Interview with Pascaline Dury

Pascaline_DuryPascaline Dury est Maître de Conférences, Département LEA (Langues Étrangères Appliquées), Faculté des Langues, Université Lumière Lyon2. Elle y enseigne la traduction spécialisée et la terminologie du L2 au M2. Elle dirige également le Master 2 de Communication Internationale en Sciences de la Santé.

Pascaline Dury est également un membre statutaire du Centre de Recherche en Terminologie et Traduction (CRTT) de l´Université Lumière Lyon2, en y publiant régulièrement avec contribution importante à la recherche.

Parmi les titres les plus les marquants, on peut citer: Quelle(s) traduction(s) pour le terme anglais greenwashing? Quelques observations croisées en terminologie, Les noms du pétrole : une approche diachronique de la métonymie onomastique, ou Building a Bilingual Diachronic Corpus of Ecology: The Long Road to Completion.

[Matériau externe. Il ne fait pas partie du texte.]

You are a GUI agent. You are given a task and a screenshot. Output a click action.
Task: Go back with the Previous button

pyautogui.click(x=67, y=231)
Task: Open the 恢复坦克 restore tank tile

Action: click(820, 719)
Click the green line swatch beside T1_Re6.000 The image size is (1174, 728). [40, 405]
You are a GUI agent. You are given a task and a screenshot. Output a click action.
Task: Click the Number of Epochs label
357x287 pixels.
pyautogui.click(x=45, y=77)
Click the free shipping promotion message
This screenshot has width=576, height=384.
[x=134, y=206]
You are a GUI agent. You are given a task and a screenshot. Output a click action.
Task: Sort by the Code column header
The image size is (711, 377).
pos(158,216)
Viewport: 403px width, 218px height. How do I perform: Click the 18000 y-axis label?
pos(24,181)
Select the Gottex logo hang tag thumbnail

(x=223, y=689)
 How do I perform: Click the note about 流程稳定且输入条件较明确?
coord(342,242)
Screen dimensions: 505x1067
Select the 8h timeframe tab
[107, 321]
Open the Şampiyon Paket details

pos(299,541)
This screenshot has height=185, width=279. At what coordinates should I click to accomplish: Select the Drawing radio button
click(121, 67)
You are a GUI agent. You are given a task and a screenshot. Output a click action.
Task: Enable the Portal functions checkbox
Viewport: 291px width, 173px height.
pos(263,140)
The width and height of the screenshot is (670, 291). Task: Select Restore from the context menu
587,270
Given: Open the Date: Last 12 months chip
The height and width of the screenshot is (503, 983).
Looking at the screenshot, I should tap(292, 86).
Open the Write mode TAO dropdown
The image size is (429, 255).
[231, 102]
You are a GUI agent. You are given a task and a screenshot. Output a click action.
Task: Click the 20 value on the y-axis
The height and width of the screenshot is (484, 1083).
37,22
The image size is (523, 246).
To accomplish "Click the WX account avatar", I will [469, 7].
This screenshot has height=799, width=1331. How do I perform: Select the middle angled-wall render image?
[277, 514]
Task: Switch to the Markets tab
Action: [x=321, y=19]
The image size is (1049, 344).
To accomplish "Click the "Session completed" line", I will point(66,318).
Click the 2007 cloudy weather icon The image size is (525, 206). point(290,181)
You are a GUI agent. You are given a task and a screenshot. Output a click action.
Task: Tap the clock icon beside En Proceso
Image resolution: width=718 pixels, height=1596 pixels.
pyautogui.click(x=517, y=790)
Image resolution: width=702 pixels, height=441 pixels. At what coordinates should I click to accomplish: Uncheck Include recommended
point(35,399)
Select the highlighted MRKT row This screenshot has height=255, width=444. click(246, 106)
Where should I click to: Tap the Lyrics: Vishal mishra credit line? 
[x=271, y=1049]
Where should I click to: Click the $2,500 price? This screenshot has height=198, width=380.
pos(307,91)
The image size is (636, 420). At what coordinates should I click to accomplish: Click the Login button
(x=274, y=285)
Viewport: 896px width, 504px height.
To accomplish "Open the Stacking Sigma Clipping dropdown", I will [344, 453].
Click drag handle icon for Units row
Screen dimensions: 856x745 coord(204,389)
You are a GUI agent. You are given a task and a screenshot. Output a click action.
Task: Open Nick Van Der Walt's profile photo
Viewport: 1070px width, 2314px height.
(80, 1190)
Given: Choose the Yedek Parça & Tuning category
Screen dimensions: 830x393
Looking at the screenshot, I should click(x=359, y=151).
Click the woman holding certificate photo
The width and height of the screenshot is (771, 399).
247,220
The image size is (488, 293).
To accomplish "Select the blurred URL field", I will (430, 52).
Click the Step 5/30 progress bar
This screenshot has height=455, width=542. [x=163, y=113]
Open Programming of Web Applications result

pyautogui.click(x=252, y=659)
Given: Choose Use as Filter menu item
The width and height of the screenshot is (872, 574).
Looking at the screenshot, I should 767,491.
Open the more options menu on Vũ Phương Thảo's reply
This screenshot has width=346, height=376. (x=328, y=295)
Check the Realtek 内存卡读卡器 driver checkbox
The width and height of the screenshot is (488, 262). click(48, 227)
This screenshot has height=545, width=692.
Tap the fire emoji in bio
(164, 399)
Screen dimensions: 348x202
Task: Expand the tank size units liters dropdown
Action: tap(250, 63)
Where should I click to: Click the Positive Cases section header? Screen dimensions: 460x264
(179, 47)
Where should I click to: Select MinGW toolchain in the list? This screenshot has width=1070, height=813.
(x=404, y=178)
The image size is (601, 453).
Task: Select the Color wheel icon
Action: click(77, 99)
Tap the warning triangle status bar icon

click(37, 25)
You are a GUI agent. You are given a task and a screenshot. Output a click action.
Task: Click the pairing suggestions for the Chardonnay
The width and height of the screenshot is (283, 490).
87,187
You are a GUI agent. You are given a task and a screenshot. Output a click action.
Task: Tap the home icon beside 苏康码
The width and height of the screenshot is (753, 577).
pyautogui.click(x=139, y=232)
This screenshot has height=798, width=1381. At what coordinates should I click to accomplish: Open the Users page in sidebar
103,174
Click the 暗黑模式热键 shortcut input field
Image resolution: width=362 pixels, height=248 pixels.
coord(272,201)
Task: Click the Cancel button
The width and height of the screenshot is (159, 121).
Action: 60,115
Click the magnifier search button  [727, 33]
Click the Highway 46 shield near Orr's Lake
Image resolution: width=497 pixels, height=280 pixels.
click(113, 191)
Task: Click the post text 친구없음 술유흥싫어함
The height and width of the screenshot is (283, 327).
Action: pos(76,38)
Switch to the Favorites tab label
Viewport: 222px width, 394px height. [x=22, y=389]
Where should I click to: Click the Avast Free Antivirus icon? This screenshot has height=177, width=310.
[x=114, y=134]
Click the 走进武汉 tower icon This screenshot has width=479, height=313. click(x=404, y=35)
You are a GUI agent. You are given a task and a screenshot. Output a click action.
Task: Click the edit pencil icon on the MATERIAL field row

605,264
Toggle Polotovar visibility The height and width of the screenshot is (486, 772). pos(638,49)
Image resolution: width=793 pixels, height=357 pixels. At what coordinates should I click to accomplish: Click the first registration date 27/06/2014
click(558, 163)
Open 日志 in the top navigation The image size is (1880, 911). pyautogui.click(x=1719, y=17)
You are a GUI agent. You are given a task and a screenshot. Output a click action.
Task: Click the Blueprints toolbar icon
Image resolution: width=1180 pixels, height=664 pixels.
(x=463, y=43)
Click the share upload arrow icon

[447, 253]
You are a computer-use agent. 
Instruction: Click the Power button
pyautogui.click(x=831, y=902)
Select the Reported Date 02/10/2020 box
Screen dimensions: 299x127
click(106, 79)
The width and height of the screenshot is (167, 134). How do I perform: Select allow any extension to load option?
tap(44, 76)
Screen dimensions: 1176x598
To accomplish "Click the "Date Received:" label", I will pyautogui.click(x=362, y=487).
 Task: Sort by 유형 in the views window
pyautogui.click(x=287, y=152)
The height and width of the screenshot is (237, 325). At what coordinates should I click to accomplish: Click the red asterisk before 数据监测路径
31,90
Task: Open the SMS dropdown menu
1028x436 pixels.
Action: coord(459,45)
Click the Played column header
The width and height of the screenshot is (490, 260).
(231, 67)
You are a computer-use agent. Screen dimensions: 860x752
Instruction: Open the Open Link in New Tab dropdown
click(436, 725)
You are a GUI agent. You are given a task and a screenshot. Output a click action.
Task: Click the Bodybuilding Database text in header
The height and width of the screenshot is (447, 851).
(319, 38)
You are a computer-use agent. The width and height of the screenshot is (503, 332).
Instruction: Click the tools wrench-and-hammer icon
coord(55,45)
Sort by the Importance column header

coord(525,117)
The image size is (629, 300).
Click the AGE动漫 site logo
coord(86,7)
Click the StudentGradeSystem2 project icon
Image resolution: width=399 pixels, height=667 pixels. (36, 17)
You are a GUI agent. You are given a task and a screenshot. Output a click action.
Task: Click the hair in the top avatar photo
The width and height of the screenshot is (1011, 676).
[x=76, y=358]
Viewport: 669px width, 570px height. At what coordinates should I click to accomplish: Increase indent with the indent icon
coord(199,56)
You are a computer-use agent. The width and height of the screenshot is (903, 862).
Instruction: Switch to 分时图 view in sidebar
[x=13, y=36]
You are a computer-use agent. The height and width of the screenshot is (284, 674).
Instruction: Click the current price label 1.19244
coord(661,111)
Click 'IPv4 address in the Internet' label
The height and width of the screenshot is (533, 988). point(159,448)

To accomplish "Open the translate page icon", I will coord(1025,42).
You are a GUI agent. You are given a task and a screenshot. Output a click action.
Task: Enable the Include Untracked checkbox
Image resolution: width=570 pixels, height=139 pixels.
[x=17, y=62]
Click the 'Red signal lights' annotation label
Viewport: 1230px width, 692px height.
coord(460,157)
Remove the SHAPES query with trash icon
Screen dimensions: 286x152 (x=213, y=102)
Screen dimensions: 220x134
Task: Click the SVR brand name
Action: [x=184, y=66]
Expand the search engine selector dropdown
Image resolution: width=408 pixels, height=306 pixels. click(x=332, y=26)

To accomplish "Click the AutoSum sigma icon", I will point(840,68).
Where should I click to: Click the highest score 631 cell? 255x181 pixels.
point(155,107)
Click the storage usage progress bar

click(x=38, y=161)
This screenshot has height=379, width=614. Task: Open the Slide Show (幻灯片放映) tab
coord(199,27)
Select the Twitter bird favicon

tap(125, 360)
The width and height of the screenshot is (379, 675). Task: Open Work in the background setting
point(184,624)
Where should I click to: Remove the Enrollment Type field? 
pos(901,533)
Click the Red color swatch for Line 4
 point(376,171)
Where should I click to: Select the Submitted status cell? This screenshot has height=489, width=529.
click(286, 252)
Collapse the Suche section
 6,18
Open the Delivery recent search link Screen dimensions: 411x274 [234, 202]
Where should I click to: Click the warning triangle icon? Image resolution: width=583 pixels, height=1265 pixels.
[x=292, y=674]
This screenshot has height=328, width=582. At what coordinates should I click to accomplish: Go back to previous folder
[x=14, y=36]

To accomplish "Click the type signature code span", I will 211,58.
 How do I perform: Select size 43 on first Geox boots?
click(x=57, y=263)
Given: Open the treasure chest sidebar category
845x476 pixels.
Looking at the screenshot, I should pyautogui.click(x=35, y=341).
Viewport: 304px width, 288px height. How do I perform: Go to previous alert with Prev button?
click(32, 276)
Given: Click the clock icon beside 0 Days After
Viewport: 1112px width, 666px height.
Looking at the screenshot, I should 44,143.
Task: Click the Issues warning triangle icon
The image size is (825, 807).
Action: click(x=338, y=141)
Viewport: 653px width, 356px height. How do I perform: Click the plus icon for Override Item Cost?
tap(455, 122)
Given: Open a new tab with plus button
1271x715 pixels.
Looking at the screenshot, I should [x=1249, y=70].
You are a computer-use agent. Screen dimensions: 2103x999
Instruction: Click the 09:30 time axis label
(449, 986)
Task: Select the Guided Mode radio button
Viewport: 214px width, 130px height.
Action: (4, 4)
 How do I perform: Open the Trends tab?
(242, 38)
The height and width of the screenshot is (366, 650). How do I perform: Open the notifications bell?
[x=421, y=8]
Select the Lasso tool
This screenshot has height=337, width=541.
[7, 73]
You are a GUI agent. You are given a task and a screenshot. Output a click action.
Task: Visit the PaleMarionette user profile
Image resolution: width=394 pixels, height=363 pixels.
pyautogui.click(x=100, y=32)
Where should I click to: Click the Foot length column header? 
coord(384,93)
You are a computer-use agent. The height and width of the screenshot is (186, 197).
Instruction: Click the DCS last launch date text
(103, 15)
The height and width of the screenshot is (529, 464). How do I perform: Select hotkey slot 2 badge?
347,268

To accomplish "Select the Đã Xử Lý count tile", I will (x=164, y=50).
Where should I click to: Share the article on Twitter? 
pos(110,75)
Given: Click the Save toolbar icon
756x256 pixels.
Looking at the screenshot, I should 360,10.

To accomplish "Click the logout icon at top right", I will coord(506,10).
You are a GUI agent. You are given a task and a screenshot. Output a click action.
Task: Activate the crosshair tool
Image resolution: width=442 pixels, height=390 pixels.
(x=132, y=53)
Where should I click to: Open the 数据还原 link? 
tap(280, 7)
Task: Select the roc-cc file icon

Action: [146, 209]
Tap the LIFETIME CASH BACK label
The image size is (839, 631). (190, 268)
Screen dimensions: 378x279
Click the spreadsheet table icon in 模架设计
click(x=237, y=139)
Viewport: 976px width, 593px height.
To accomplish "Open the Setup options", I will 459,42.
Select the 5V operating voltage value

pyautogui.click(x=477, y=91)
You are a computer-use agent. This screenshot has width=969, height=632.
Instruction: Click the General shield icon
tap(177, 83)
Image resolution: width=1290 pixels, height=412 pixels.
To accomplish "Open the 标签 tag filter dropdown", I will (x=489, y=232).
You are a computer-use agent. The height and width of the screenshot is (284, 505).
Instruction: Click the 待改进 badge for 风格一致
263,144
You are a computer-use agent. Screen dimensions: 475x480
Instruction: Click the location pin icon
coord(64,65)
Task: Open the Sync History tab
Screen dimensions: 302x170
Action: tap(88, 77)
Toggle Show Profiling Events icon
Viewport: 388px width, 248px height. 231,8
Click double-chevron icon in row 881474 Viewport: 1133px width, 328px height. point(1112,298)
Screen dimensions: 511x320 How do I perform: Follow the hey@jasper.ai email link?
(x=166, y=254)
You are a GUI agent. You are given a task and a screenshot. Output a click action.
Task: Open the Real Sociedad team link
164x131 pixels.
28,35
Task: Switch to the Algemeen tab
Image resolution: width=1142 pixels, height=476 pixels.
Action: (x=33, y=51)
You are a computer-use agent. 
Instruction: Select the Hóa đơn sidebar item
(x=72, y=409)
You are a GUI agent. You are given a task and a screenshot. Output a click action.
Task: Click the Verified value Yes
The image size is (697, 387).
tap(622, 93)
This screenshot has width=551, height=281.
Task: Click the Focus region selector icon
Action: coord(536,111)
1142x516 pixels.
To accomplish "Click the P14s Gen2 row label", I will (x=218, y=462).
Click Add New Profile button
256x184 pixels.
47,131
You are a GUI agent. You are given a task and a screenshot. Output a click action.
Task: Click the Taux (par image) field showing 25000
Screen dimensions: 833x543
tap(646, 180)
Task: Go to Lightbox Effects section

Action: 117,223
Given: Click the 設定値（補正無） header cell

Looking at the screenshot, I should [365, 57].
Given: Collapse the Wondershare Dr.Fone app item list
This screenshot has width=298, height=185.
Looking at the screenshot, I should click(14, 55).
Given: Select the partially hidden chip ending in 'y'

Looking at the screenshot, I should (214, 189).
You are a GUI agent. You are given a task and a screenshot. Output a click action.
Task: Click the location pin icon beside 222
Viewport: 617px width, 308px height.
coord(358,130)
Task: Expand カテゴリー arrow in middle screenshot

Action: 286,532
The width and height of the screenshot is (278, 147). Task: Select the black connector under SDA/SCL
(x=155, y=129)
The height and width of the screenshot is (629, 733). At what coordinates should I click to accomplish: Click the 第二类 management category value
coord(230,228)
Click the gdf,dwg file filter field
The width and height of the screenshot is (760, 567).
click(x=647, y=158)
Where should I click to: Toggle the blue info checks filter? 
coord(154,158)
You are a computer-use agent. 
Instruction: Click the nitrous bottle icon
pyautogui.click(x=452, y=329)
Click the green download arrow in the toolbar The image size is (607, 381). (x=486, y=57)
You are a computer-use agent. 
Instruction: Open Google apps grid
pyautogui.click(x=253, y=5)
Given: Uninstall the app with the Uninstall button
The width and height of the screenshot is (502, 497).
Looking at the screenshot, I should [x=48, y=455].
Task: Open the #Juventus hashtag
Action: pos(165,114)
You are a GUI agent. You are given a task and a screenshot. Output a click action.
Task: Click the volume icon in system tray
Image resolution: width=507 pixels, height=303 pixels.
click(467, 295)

Pour plus de détails, consulter la liste disponible du CRTT.

Suivons son opinion concernant la traduction, la terminologie et son impact dans l´environnement universitaire et professionnel.

1. Vous faites partie de l´équipe des linguistes du Centre de recherche en terminologie et traduction (CRTT) de l´Université Lumière Lyon 2. Pouvez-vous nous en parler des plus considérables activités du centre?

Les principaux travaux du CRTT portent sur l’étude des langues de spécialité, par le biais de la constitution et de l’analyse de corpus, mais aussi par le biais de la lexicologie, de la traduction et de la terminologie. Depuis 3 ans environ, le CRTT produit également une expertise en terminologie et en recherche documentaire dans le cadre d’un contrat de travail avec la DGLFLF (délégation générale à la langue française et aux langues de France).

2. Au même temps, vous êtes Maître de Conférences dans le master de Communication Internationale en Sciences de la Santé (M2CISS). Comment vous y intégrez la terminologie et quel est l´impact de cette discipline sur les étudiants?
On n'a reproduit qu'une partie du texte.